10.1101/2021.08.09.455616 ◽

2021 ◽

Author(s):

Alba Regueira-Iglesias ◽

Lara Vazquez-Gonzalez ◽

Carlos Balsa-Castro ◽

Triana Blanco-Pintos ◽

Victor Manuel Arce ◽

...

Keyword(s):

Microbial Diversity ◽

Operational Taxonomic Unit ◽

Oral Bacteria ◽

Oral Microbiome ◽

Rrna Gene ◽

Oral Microbiota ◽

High Coverage ◽

Archaeal Species ◽

Health And Disease ◽

Similarity Relationships

This in silico investigation aimed to: 1) evaluate a set of primer pairs with high coverage, including those most commonly used in the literature, to find the different oral species with 16S rRNA gene amplicon similarity/identity (ASI) values ≥97%; and 2) identify oral species that may be erroneously clustered in the same operational taxonomic unit (OTU) and ascertain whether they belong to distinct genera or other higher taxonomic ranks. Thirty-nine primer pairs were employed to obtain amplicon sequence variants (ASVs) from the complete genomes of 186 bacterial and 135 archaeal species. For each primer, ASVs without mismatches were aligned using BLASTN and their similarity values were obtained. Finally, we selected ASVs from different species with an ASI value ≥97% that were covered 100% by the query sequences. For each primer, the percentage of species-level coverage with no ASI≥97% (SC-NASI≥97%) was calculated. Based on the SC-NASI≥97% values, the best primer pairs were OP_F053-KP_R020 for bacteria (65.05%), KP_F018-KP_R002 for archaea (51.11%), and OP_F114-KP_R031 for bacteria and archaea together (52.02%). Eighty percent of the oral-bacteria and oral-archaea species shared an ASI≥97% with at least one other taxa, including Campylobacter, Rothia, Streptococcus, and Tannerella, which played conflicting roles in the oral microbiota. Moreover, around a quarter and a third of these two-by-two similarity relationships were between species from different bacteria and archaea genera, respectively.

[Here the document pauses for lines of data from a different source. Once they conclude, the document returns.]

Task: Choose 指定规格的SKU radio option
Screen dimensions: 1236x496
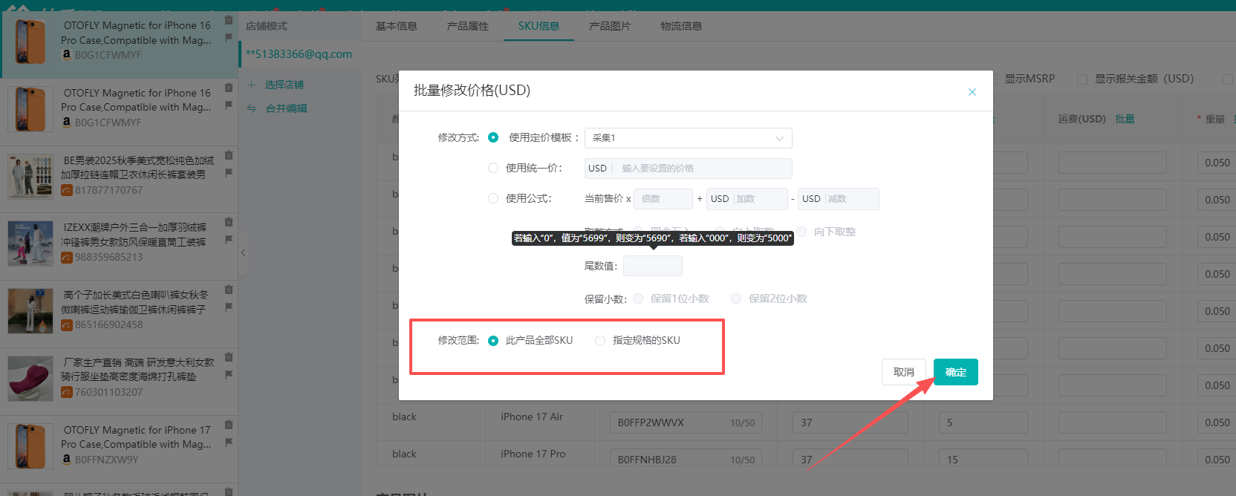Action: coord(600,341)
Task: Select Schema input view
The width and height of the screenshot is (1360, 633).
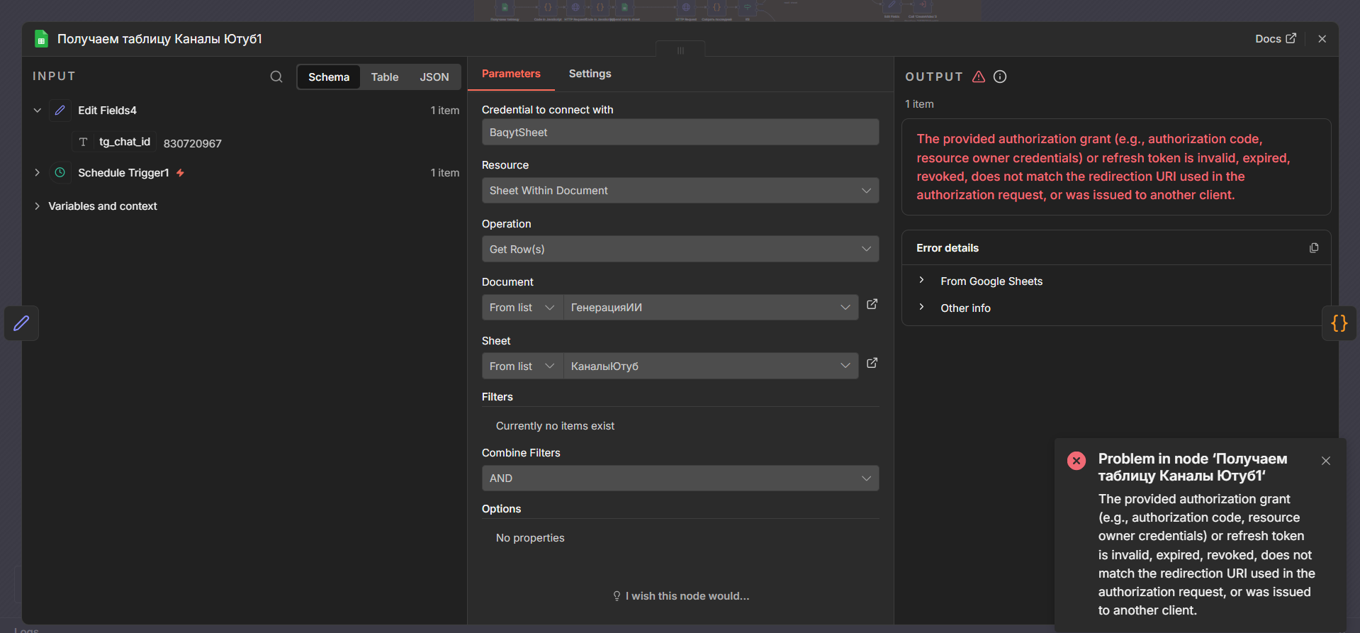Action: pyautogui.click(x=329, y=77)
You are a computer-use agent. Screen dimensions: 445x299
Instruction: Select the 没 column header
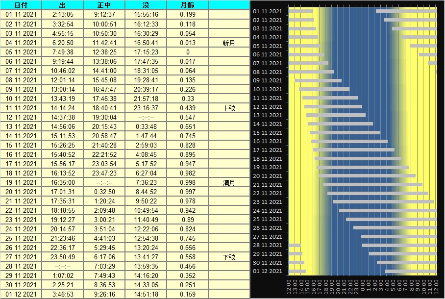click(x=146, y=5)
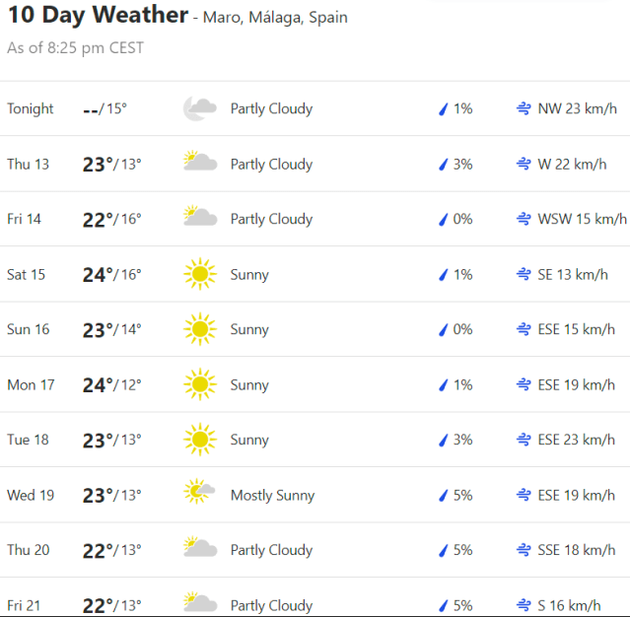The width and height of the screenshot is (630, 617).
Task: Open the Sat 15 day label
Action: click(27, 274)
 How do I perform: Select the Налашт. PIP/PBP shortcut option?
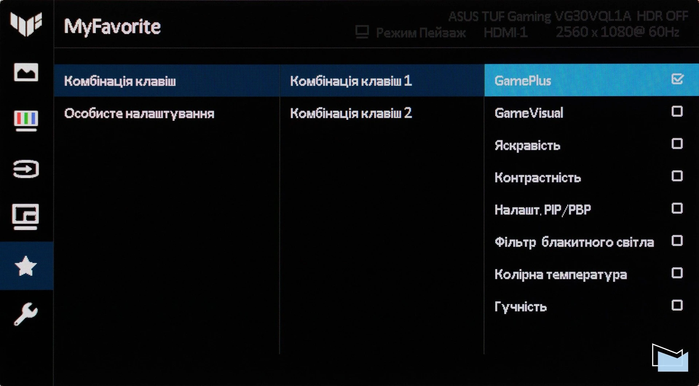click(x=542, y=210)
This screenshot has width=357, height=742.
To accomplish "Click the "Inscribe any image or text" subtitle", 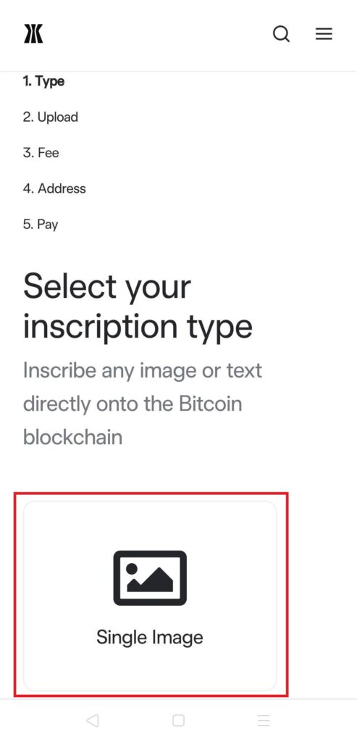I will coord(143,370).
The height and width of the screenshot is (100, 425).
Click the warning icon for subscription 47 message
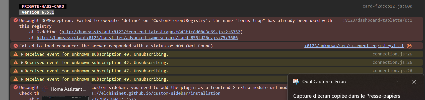coord(16,71)
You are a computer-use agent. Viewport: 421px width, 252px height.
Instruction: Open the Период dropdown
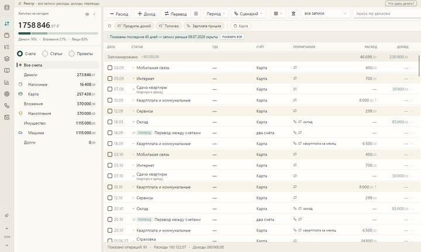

Furthermore, even taxa from distinct families, orders, and classes could be grouped in the same cluster. Consequently, irrespective of the primer pair used, OTUs constructed with a 97% similarity provide an inaccurate description of oral-bacterial and oral-archaeal species, greatly affecting microbial diversity parameters. As a result, clustering by OTUs impacts the credibility of the associations between some oral species and certain health and disease conditions. This limits significantly the comparability of the microbial diversity findings reported in oral microbiome literature.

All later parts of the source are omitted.